Random Access Memories
The providers of the official London 2012 soundtrack are part of this nation's rich tapestry.
It's odd to think that The 2nd Law is only Muse's sixth album. Each of the Teignmouth trio's releases is so huge and sprawling, it feels like half a dozen sets every time. Like Queen, another great British institution before them, they're determined to up the grandeur on every appearance and rarely let it fade, coming back every couple of years with a record that sets new highs in stupendous showboating. But on this occasion everything's different. Early mischievous reports from frontman Matt Bellamy suggested we were in for a jazz odyssey; more recent word has trumpeted a dubstep influence. A whole new Muse! But really? Really?

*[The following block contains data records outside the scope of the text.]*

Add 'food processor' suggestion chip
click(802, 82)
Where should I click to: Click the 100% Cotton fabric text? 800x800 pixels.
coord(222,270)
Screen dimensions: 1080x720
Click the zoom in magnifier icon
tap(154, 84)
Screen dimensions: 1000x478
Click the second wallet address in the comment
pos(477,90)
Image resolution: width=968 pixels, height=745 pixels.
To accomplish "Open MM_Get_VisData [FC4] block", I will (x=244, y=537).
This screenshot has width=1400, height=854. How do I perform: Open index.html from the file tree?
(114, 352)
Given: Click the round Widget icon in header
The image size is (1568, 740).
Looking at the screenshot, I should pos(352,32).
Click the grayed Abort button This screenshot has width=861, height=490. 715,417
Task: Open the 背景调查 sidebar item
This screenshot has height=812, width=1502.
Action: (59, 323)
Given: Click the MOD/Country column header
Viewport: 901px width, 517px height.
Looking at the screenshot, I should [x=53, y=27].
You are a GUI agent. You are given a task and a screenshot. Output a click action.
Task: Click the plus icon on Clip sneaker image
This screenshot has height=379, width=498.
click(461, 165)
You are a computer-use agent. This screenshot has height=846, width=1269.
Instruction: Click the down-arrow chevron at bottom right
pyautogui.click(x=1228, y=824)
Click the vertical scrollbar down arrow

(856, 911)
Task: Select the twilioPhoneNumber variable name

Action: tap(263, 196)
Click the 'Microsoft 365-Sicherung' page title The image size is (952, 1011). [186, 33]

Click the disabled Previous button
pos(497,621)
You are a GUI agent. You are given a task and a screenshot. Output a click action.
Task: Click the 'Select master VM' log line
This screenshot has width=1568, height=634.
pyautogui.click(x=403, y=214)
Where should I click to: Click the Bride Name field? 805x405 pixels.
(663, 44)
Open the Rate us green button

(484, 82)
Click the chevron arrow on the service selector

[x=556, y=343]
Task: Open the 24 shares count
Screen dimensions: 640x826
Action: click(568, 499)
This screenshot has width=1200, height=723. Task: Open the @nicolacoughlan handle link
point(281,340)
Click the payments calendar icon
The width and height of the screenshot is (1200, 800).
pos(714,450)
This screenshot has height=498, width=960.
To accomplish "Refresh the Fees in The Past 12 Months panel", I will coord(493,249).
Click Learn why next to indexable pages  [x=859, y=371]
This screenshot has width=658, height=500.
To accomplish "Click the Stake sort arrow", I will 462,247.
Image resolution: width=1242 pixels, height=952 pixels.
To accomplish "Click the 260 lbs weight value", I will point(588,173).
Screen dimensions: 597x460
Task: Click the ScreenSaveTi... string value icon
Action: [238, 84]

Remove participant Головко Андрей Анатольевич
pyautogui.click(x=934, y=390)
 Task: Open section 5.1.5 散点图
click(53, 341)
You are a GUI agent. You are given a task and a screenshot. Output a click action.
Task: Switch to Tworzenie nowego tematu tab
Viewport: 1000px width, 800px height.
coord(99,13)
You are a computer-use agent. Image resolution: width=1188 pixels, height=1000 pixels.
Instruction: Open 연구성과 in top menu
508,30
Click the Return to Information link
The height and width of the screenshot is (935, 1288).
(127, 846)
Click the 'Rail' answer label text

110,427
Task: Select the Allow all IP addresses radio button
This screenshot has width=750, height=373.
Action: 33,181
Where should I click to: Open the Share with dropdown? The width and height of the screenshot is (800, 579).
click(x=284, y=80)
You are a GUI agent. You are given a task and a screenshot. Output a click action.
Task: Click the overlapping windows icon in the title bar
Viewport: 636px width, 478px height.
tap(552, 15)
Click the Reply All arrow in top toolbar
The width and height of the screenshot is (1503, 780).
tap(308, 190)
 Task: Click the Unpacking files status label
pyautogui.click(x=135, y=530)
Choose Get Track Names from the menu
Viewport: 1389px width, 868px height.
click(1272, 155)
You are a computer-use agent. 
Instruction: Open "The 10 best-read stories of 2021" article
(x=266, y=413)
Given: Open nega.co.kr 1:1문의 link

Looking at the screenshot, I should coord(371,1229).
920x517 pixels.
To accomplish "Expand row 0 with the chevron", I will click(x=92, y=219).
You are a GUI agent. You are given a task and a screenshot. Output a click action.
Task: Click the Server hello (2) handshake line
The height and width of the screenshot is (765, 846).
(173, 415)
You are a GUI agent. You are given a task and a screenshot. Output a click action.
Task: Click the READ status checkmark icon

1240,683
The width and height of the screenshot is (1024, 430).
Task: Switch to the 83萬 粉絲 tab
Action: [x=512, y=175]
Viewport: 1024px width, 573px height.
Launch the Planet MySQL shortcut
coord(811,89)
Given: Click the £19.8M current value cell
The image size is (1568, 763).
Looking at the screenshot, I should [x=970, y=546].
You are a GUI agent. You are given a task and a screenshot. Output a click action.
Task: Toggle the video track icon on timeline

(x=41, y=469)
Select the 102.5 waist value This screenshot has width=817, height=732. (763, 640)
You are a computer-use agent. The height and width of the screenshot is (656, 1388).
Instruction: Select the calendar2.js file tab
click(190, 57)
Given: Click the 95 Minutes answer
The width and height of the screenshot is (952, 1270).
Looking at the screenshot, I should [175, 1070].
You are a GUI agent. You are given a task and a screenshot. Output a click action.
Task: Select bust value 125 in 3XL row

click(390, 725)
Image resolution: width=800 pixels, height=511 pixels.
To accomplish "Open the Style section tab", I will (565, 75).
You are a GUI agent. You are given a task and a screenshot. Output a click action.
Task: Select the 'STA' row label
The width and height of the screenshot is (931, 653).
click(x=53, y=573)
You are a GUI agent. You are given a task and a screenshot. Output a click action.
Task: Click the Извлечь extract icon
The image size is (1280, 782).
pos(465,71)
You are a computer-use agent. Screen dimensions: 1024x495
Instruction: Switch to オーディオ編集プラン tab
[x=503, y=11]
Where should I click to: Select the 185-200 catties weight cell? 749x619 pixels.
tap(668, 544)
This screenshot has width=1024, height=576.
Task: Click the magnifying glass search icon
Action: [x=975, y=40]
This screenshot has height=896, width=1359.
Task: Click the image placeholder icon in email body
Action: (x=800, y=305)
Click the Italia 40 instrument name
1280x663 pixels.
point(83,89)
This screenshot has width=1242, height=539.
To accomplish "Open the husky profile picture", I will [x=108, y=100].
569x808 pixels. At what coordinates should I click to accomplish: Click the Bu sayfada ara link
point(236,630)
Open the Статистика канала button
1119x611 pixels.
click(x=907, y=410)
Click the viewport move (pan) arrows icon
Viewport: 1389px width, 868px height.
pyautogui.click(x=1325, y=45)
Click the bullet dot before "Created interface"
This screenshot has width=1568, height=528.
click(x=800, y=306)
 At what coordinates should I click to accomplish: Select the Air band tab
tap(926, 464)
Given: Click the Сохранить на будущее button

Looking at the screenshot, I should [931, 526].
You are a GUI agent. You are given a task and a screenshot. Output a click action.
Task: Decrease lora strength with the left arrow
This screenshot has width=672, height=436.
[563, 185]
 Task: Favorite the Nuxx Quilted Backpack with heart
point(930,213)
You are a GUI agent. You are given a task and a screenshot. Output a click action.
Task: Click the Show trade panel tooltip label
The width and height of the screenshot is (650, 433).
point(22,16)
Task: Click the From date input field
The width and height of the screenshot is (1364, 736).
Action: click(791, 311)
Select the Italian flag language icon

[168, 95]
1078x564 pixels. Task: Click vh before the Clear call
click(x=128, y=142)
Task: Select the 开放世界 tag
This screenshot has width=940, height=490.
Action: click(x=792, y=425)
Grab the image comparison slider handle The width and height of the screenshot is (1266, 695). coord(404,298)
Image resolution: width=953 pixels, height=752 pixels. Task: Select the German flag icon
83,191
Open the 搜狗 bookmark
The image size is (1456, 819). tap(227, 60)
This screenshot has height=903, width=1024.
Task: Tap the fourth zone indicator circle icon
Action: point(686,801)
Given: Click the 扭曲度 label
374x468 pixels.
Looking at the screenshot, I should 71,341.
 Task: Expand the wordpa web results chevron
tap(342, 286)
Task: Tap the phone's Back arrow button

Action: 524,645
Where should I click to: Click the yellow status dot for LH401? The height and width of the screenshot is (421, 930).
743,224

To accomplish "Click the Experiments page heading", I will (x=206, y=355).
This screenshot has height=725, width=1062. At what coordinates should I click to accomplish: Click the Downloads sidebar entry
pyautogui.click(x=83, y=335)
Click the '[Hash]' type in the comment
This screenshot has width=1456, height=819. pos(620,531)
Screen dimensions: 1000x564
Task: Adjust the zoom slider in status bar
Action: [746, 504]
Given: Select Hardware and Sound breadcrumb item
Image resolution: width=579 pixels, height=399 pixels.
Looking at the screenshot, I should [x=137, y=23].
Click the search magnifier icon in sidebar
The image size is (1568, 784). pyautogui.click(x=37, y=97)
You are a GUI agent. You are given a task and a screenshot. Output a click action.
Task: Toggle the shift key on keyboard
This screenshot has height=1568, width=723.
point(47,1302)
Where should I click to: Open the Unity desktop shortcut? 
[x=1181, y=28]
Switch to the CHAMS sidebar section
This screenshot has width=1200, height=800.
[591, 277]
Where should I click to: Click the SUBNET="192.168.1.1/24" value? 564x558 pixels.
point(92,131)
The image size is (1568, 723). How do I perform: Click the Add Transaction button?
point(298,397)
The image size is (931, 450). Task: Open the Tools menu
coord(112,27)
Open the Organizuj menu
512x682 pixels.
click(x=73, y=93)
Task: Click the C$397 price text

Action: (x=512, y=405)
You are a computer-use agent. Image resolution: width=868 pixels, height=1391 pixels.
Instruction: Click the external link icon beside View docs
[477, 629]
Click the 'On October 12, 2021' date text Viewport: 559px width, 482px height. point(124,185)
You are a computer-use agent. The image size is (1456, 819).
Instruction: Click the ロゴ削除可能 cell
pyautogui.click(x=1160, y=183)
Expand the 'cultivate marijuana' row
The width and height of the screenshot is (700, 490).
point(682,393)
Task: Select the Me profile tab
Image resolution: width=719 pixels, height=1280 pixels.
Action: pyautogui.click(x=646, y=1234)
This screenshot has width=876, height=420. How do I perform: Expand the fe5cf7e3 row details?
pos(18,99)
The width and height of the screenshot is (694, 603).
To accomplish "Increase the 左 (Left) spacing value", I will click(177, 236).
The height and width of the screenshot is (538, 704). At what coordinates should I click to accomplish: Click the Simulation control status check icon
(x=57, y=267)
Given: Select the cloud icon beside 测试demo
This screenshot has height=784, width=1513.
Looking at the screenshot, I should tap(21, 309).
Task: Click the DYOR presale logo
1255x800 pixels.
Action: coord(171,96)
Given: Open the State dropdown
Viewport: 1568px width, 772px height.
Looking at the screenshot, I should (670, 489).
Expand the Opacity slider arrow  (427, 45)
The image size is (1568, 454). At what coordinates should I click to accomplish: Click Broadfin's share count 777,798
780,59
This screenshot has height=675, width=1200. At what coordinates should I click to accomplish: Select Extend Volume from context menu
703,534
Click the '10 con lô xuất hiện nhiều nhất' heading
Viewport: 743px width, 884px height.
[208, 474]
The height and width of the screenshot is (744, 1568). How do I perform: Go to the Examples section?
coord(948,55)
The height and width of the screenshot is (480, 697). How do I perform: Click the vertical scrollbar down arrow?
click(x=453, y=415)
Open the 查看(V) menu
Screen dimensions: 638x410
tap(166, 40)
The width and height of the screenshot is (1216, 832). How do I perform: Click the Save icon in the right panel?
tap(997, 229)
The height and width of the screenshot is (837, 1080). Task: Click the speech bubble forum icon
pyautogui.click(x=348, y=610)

Well, of course not. Once a prog rock warrior, always a wild-eyed proponent of massive guitar pyrotechnics, complex time signatures and songs that sound as if they were recorded in the eye of a storm. No jazz excursions here but – oh, go on then – they have tossed a bit of dubstep into the maelstrom.
The dubstep dabble comes on the two-part title track that closes the album. The 2nd Law: Unsustainable rides Satan's choir and a big metallic Daft Punk voice while battling dubstep's dragging beats and bass – quite the cacophony, but offset by part two, Isolated System, where soft, found-sound broadcasts mix with Tubular Bells synths. It's an effects-laden close with Bellamy marginalised, but elsewhere he's very much to the fore, and in more familiar territory too.
Indeed, we're straight in with the absurd on opener Supremacy – "You don't have long/I am onto you/It's time to destroy your supremacy!" – where the Bond theme, Led Zeppelin's Kashmir and a strident Bellamy squirm for space. So far, so understated. It's almost matched for ridiculousness on the rioting mayhem of Animals, Eric Clapton guitar pitched against Radiohead glitch, or Big Freeze as Bellamy straps on his Bono voice and ringing Edge guitar to make a wonderful, awesome pop monster. And of course we already know Olympic theme Survival, a right old vamp through Gregorian chants and Brian May patented solos that drove our brave athletes onto great things. Assuming that's what did it.
Amid all this glorious bluster though, there's some wriggle room for more subdued stuff. Bellamy sings for his baby son on Follow Me, promising to always protect him against soft guitar chords and bubbling synths. Obviously that protection comes "when darkness falls", nothing too mundane, but it's a touching moment. And new single Madness is an excellent anomaly, an addictive little melody worming around TV On The Radio funk. Naturally it's followed by the no-holds-barred Panic Station which takes that funk into flashier climes, Duran Duran at their most ego-fired, but it's all about the money's worth.
We're only slightly conned when bassist Chris Wolstenholme takes the mic for Save Me and Liquid State, some rather characterless rock before the big finish. Otherwise The 2nd Law is opulence to the max, Muse at their staggering, swaggering best, making their country proud. Big, bold and brash is just the way we like them.